### Task directions
Below is a set of records. Repeat them verbatim without the pictures.

### Saved data entries
——
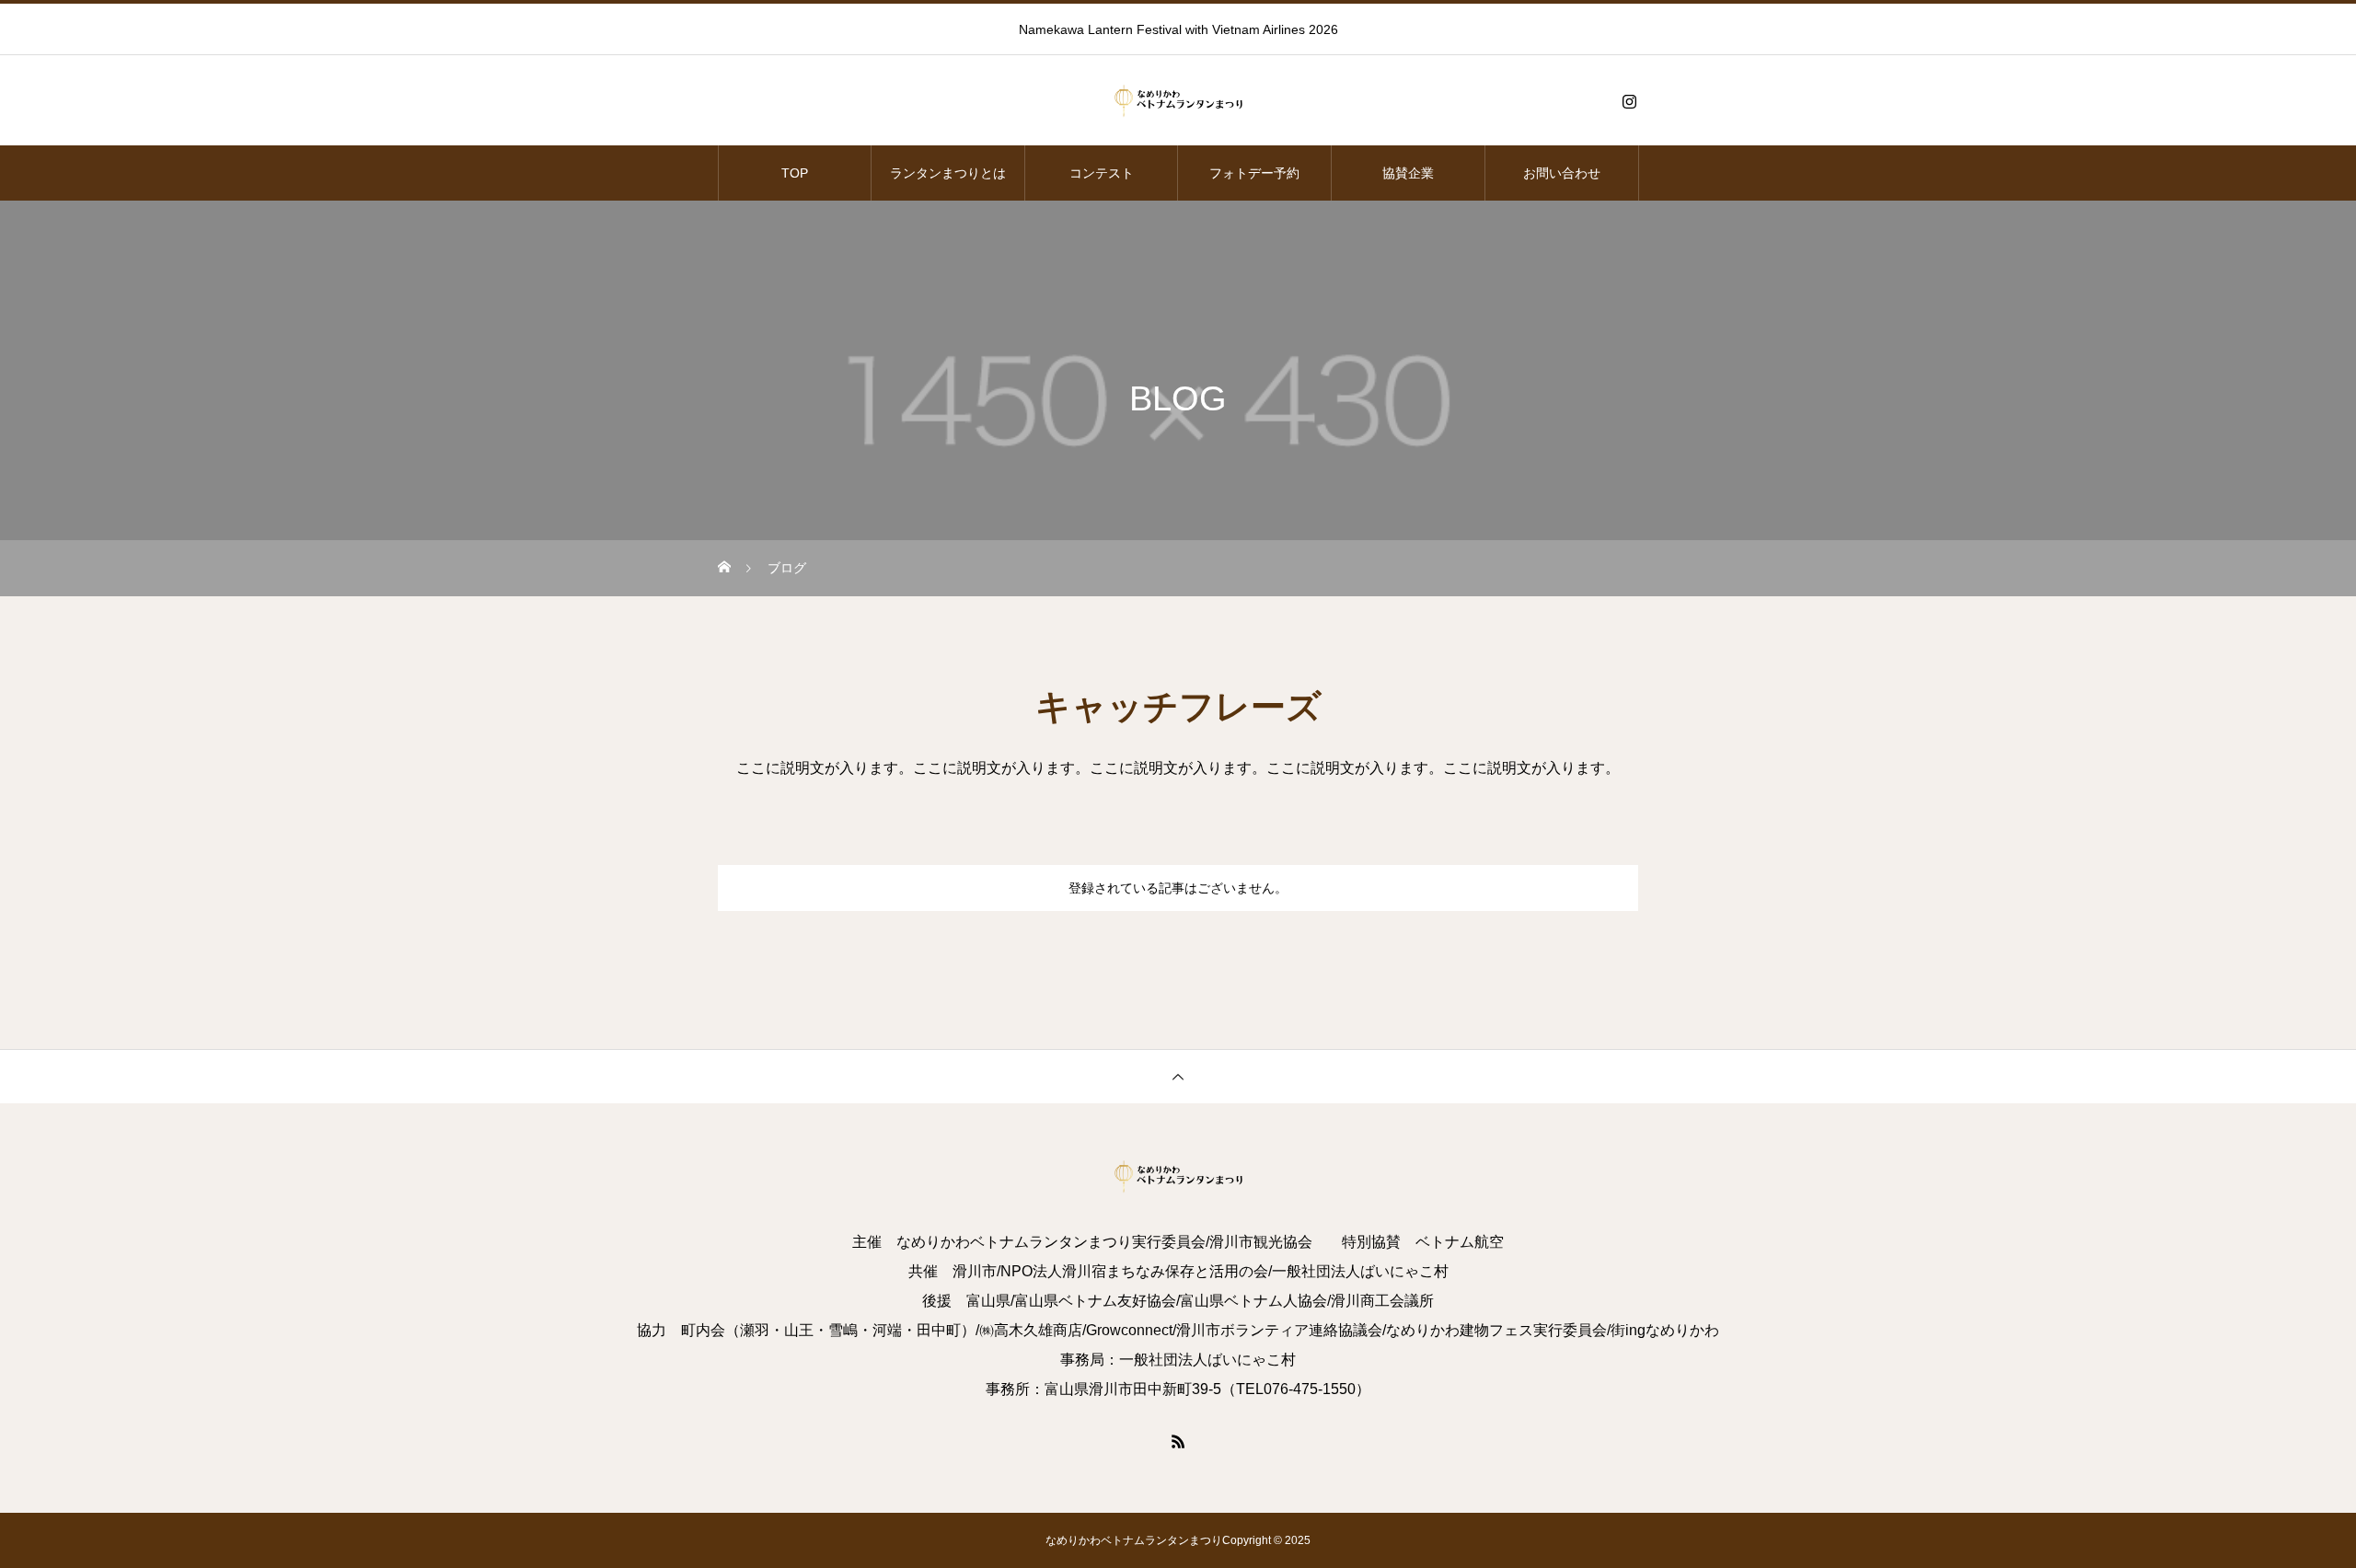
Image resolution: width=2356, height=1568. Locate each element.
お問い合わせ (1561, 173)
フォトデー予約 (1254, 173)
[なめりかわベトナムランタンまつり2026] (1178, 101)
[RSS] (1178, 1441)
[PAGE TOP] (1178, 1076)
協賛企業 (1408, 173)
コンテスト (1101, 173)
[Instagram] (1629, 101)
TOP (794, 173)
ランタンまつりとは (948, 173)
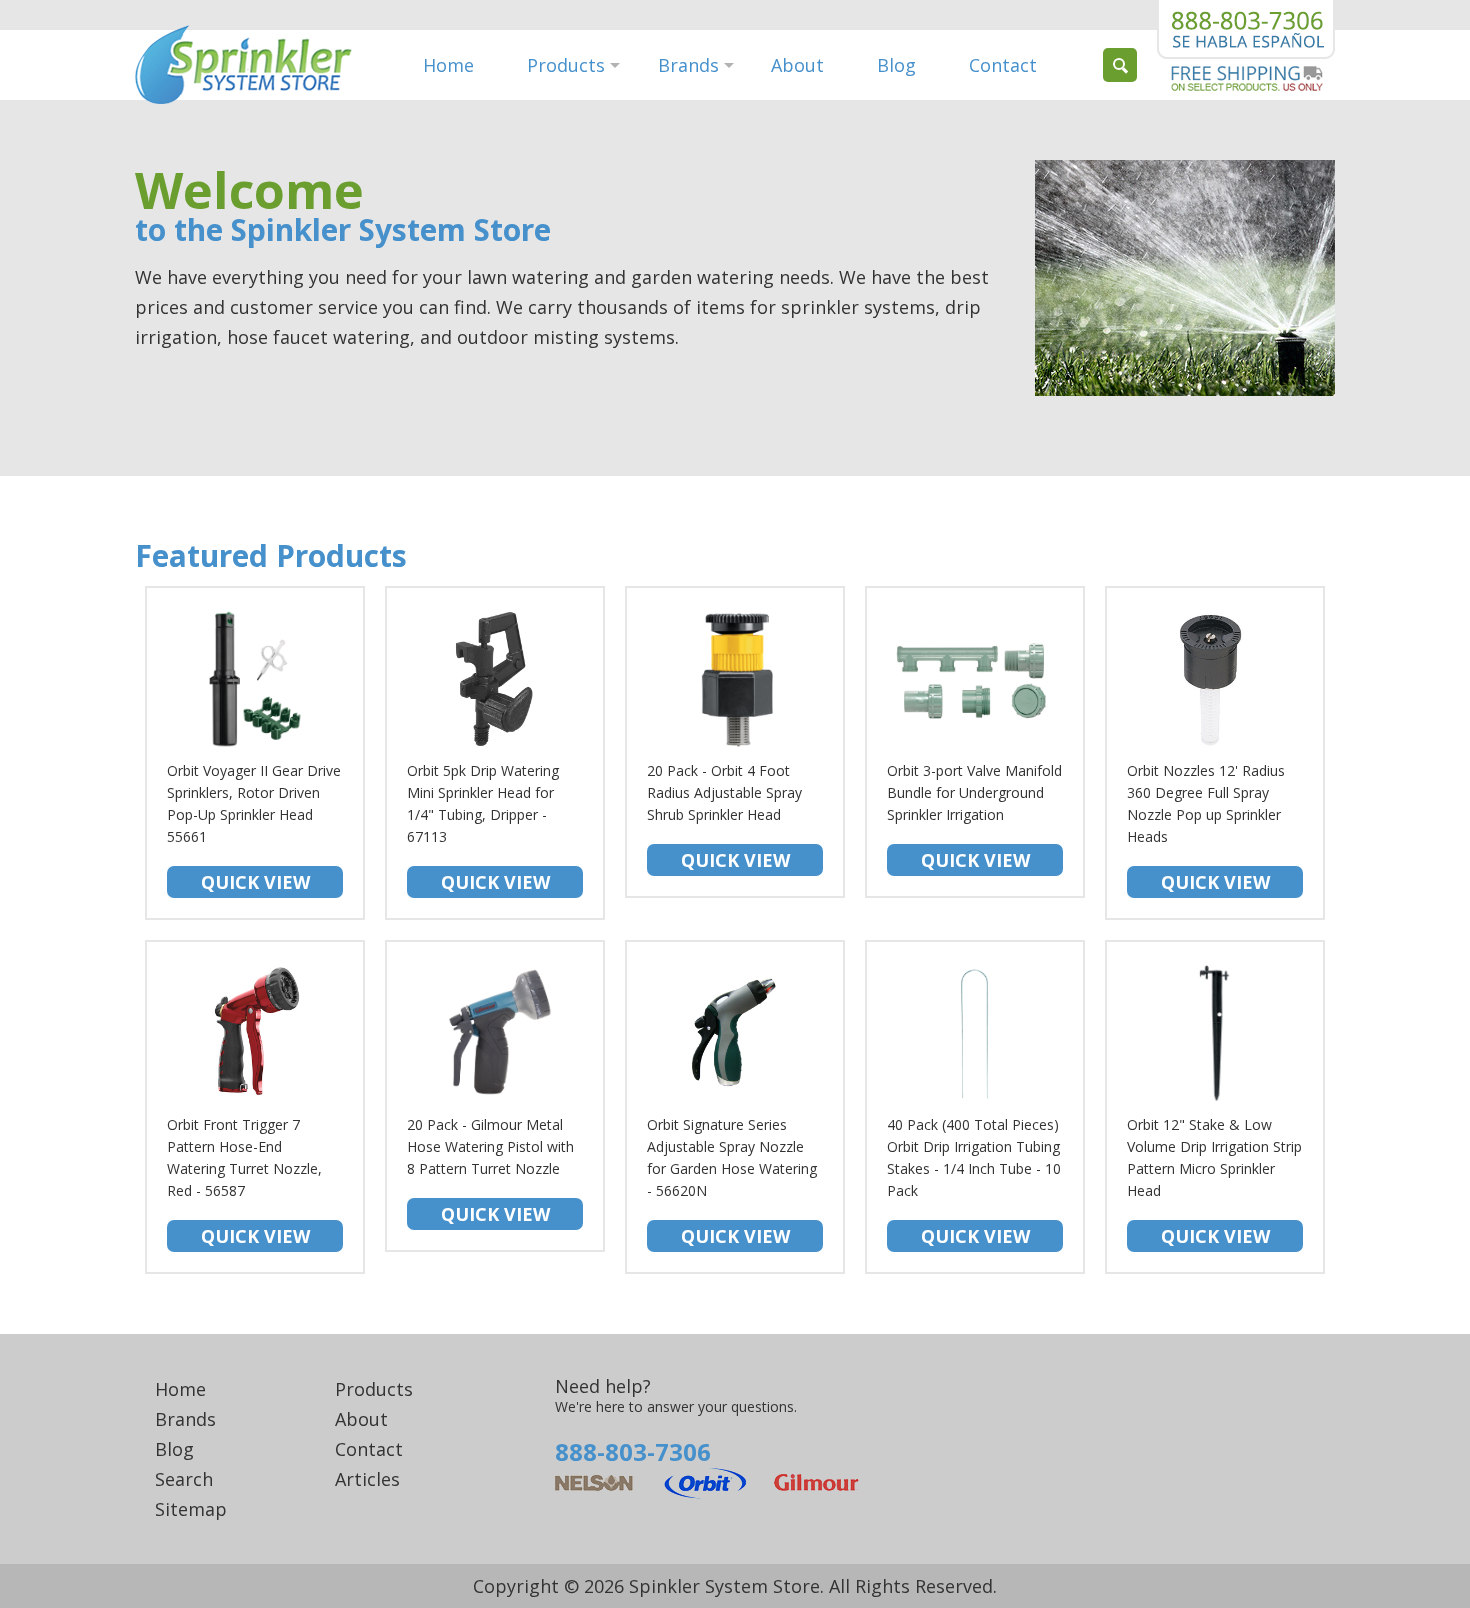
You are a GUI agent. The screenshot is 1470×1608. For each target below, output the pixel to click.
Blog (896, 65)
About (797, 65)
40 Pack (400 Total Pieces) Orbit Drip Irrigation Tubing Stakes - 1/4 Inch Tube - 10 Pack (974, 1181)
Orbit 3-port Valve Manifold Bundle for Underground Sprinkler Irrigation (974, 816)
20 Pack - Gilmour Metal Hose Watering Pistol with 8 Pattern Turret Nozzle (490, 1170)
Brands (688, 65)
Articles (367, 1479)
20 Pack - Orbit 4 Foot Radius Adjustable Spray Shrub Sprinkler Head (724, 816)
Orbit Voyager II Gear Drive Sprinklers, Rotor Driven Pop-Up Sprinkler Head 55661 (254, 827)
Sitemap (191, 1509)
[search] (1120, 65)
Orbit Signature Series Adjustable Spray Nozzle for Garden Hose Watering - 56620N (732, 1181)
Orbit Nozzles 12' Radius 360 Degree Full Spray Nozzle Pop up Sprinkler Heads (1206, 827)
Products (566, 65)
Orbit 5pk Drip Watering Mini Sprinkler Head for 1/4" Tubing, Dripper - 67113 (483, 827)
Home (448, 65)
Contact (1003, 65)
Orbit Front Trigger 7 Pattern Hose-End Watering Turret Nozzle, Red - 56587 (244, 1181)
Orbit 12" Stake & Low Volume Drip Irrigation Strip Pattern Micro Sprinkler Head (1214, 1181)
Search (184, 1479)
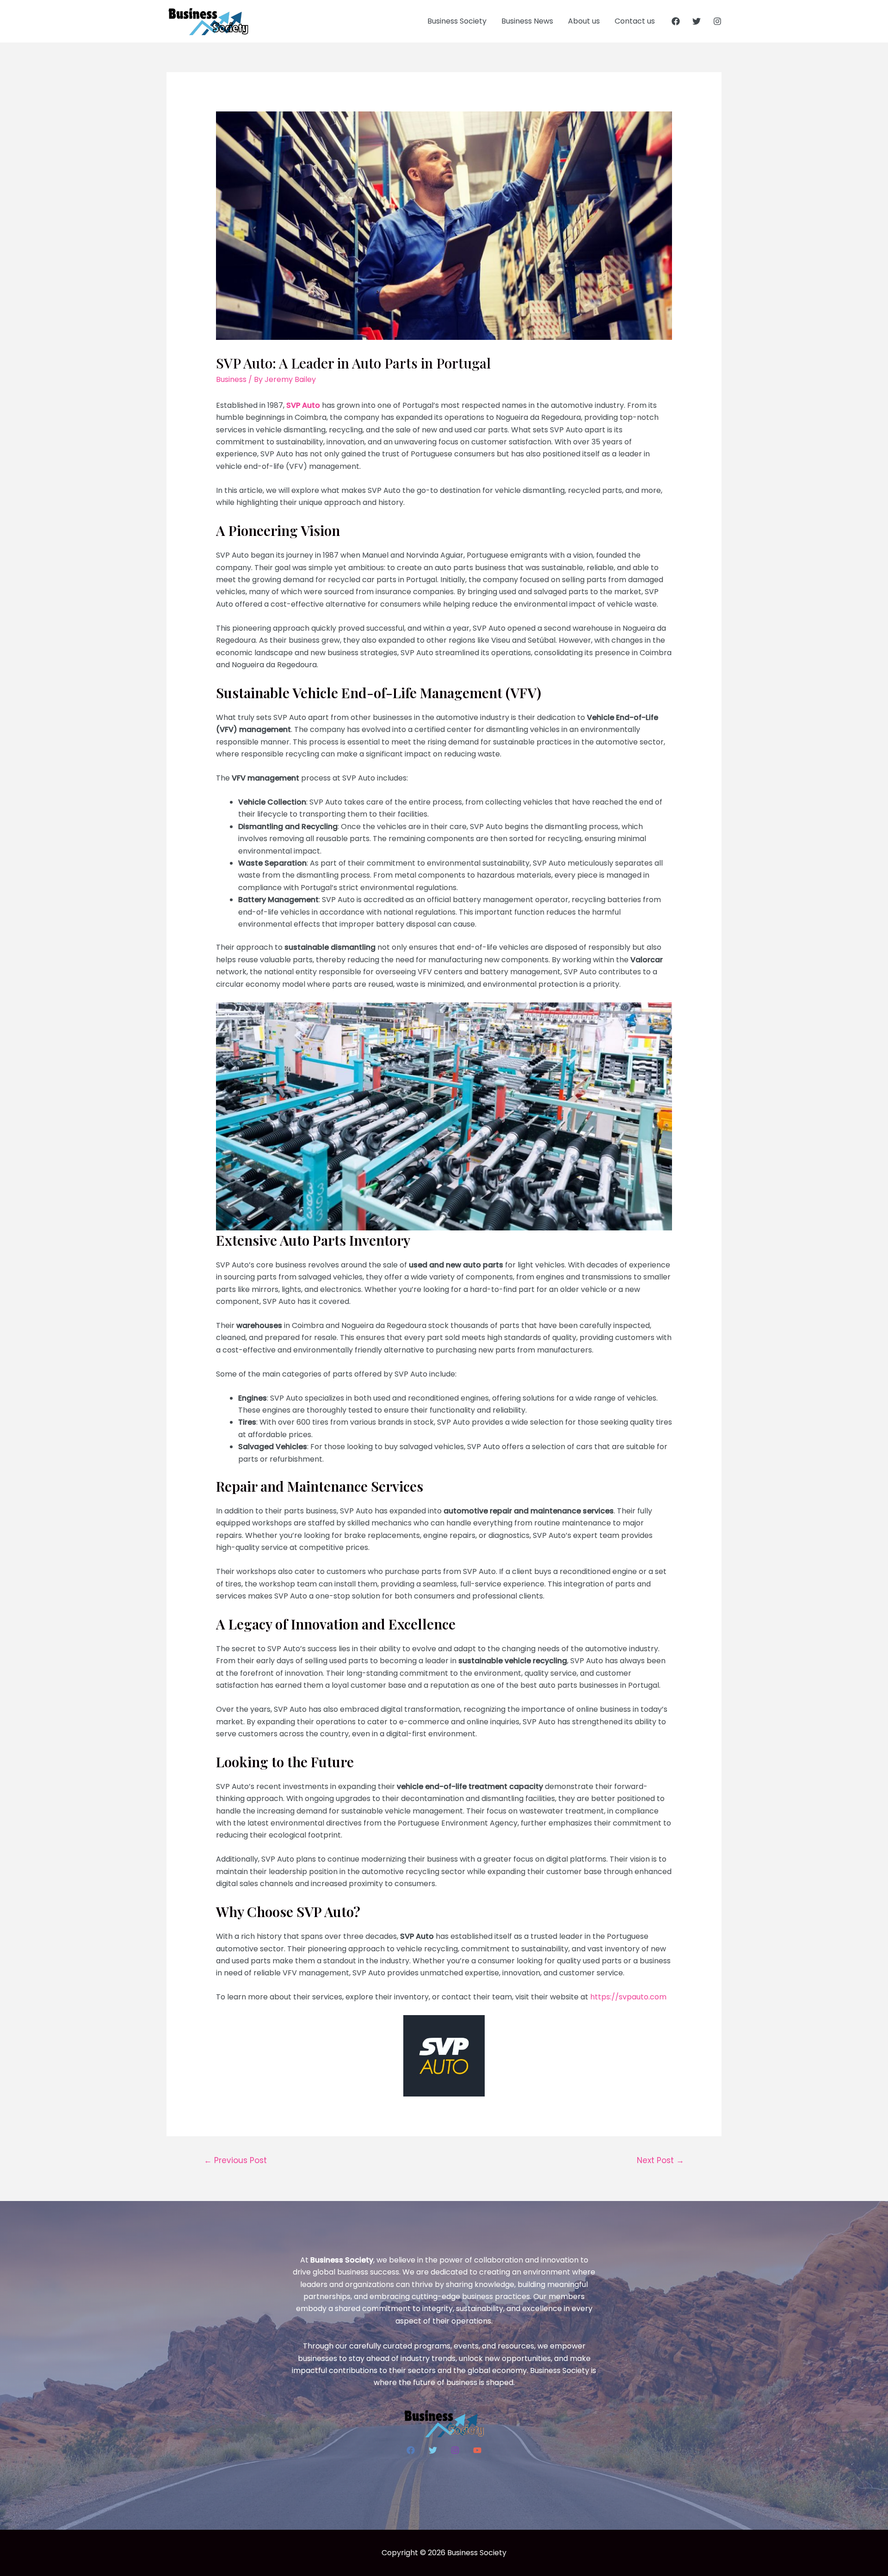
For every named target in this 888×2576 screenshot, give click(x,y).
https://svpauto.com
——
### Solution to this task
Image resolution: width=2356, height=1568. Locate each element.
お問い合わせ (1561, 173)
フォトデー予約 (1254, 173)
[なめりかわベトナムランタンまつり2026] (1178, 101)
[RSS] (1178, 1441)
[PAGE TOP] (1178, 1076)
協賛企業 (1408, 173)
コンテスト (1101, 173)
[Instagram] (1629, 101)
TOP (794, 173)
ランタンまつりとは (948, 173)
You are a GUI agent. The screenshot is 1470×1608. For each target below, output the pixel to click.
Blog (896, 65)
About (797, 65)
40 Pack (400 Total Pieces) Orbit Drip Irrigation Tubing Stakes - 1/4 Inch Tube - 10 Pack (974, 1181)
Orbit 3-port Valve Manifold Bundle for Underground Sprinkler Irrigation (974, 816)
20 Pack - Gilmour Metal Hose Watering Pistol with 8 Pattern Turret Nozzle (490, 1170)
Brands (688, 65)
Articles (367, 1479)
20 Pack - Orbit 4 Foot Radius Adjustable Spray Shrub Sprinkler Head (724, 816)
Orbit Voyager II Gear Drive Sprinklers, Rotor Driven Pop-Up Sprinkler Head 55661 (254, 827)
Sitemap (191, 1509)
[search] (1120, 65)
Orbit Signature Series Adjustable Spray Nozzle for Garden Hose Watering - 56620N (732, 1181)
Orbit Nozzles 12' Radius 360 Degree Full Spray Nozzle Pop up Sprinkler Heads (1206, 827)
Products (566, 65)
Orbit 5pk Drip Watering Mini Sprinkler Head for 1/4" Tubing, Dripper - 67113 (483, 827)
Home (448, 65)
Contact (1003, 65)
Orbit Front Trigger 7 Pattern Hose-End Watering Turret Nozzle, Red - 56587 (244, 1181)
Orbit 12" Stake & Low Volume Drip Irrigation Strip Pattern Micro Sprinkler Head (1214, 1181)
Search (184, 1479)
For every named target in this 888×2576 screenshot, give click(x,y).
https://svpauto.com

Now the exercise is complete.